Votre objectif: Citez sans rien changer le passage du texte sur la divulgation des données relatives à la diversité, en partant des mots « L’une des principales » et en vous arrêtant après « le font pas). ».

Extrait du document:
══════════
L’une des principales considérations du volet « S » des facteurs ESG (environnementaux, sociaux et de gouvernance) est la diversité, c’est-à-dire la volonté des entreprises d’assurer la représentation des groupes historiquement sous-représentés (tels que les femmes et les minorités visibles) au sein de leur conseil d’administration et de leurs équipes dirigeantes. Un outil important utilisé à cette fin a été la publication de données sur la diversité en réponse aux autorités de réglementation qui encouragent, voire obligent les sociétés ouvertes à publier leurs statistiques sur la diversité ou à fixer des objectifs en matière de diversité (ou encore, à expliquer pourquoi elles ne le font pas).

Bien que ces dernières années aient vu un nombre croissant d’autorités de réglementation et d’acteurs du marché adopter certaines exigences en matière de divulgation d’informations sur la diversité, notamment aux États-Unis, au Canada, en Europe et au Royaume-Uni, les approches adoptées ne permettent pas encore d’établir une ligne directrice. En d’autres termes, s’il existe bel et bien un consensus croissant en faveur de la divulgation d’informations sur la diversité des genres, la cartographie en termes de divulgations relatives aux minorités visibles et aux autres groupes sous-représentés ne fait que commencer et l’horizon réglementaire demeure flou. En effet, le Canada n’est pas le seul pays à connaître des divisions internes dans le domaine des facteurs ESG.

Dans ce contexte, nous nous penchons sur ces pratiques réglementaires divergentes et examinons les réponses du marché dans leur ensemble afin d’identifier quelques-unes des diverses influences en jeu et d’envisager la manière dont les choses pourraient évoluer à l’avenir. Nous nous demandons quand et comment un consensus sur la divulgation d’informations relatives à la diversité pourrait émerger, et qui serait raisonnablement le plus susceptible de mener cette initiative.

États-Unis

Aux États-Unis, les différentes conceptions réglementaires concernant l’approche appropriée à utiliser pour la divulgation d’informations sur la diversité sont peut-être le mieux représentées par les différentes positions du NASDAQ et du NYSE.
══════════
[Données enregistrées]
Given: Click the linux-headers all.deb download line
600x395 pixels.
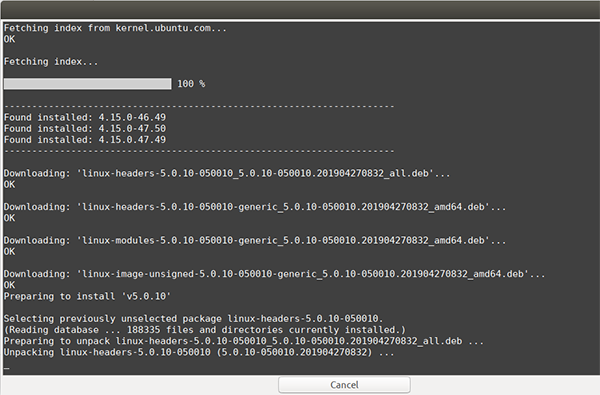Looking at the screenshot, I should 227,173.
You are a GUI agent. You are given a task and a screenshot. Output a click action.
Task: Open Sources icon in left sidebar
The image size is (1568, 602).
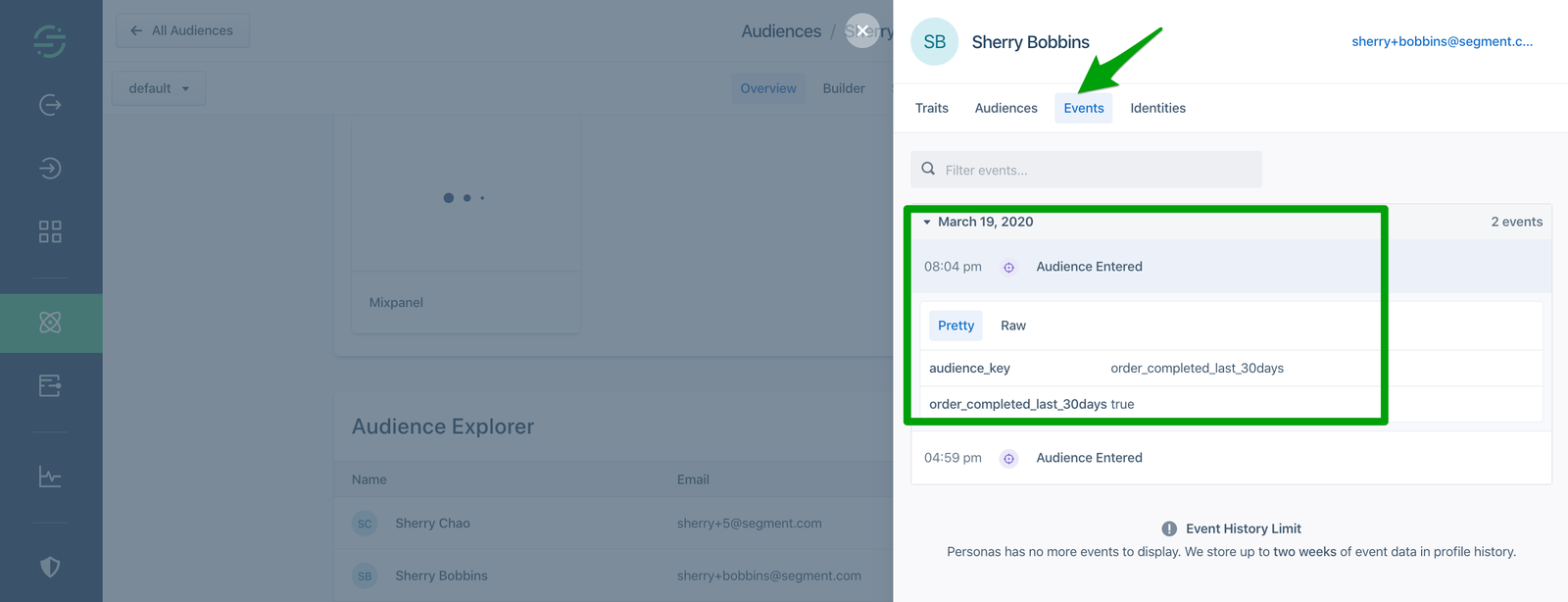(50, 105)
══════════
Réponse de l'exercice:
L’une des principales considérations du volet « S » des facteurs ESG (environnementaux, sociaux et de gouvernance) est la diversité, c’est-à-dire la volonté des entreprises d’assurer la représentation des groupes historiquement sous-représentés (tels que les femmes et les minorités visibles) au sein de leur conseil d’administration et de leurs équipes dirigeantes. Un outil important utilisé à cette fin a été la publication de données sur la diversité en réponse aux autorités de réglementation qui encouragent, voire obligent les sociétés ouvertes à publier leurs statistiques sur la diversité ou à fixer des objectifs en matière de diversité (ou encore, à expliquer pourquoi elles ne le font pas).